● What the exercise asks: Collect each line of the listing below that contains the word "dropdown", copying every such line in full.

┌────────

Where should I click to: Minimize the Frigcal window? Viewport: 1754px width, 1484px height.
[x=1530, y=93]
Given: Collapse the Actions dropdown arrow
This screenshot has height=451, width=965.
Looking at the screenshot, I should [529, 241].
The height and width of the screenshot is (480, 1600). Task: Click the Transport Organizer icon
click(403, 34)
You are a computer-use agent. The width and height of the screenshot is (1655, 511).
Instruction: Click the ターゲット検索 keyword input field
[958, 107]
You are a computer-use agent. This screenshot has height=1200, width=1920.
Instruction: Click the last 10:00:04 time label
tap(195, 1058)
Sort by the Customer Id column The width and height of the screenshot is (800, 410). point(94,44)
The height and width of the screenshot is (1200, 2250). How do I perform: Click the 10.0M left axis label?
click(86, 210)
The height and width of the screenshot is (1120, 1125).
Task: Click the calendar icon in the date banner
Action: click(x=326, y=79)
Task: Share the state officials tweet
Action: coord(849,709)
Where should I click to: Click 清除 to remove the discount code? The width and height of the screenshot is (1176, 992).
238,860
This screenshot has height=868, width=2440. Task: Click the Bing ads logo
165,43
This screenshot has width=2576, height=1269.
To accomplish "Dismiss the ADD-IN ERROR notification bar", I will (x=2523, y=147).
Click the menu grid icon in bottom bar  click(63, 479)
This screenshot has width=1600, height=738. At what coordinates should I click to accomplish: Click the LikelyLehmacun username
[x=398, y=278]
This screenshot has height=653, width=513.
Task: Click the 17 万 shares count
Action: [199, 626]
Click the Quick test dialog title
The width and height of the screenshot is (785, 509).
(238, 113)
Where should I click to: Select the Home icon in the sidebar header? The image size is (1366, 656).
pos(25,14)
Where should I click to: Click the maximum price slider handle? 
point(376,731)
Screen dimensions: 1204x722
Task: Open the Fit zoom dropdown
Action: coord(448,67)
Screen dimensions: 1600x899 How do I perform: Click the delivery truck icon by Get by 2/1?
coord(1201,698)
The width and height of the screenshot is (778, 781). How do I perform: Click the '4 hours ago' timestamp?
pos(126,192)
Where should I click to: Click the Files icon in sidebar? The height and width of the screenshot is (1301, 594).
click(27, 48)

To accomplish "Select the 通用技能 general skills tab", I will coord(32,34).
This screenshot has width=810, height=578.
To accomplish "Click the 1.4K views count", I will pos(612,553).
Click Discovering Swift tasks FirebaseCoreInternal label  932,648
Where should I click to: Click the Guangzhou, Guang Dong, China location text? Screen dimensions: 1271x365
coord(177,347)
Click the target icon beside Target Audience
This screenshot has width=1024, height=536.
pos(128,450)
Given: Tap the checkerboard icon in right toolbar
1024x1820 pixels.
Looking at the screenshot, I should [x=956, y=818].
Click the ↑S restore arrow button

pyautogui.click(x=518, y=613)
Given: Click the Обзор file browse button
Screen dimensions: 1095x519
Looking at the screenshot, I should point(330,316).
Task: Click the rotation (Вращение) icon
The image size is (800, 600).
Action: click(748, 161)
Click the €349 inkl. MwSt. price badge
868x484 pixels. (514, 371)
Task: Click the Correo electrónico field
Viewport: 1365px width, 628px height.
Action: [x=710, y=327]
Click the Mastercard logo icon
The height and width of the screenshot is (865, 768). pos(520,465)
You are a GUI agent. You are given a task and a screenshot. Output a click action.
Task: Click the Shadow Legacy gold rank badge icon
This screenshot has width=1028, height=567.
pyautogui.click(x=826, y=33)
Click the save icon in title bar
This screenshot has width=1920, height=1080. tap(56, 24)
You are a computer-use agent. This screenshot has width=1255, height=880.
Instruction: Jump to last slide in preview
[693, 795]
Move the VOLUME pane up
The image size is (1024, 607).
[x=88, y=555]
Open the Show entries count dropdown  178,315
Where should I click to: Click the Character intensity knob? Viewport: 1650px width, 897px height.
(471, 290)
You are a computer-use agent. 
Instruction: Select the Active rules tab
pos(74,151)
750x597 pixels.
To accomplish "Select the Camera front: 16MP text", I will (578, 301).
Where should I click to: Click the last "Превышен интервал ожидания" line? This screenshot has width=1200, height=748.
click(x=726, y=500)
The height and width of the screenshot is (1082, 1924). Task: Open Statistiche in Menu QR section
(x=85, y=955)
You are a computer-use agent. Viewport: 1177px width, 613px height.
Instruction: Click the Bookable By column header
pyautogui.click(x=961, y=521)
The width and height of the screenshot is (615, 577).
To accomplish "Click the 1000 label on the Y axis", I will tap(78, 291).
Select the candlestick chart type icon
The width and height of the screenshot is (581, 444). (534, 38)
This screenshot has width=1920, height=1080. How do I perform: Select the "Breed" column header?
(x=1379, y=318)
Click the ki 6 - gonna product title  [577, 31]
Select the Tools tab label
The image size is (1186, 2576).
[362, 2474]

└────────

● Answer for the task:
Given: Collapse the Actions dropdown arrow
Task: Open the Fit zoom dropdown
Open the Show entries count dropdown  178,315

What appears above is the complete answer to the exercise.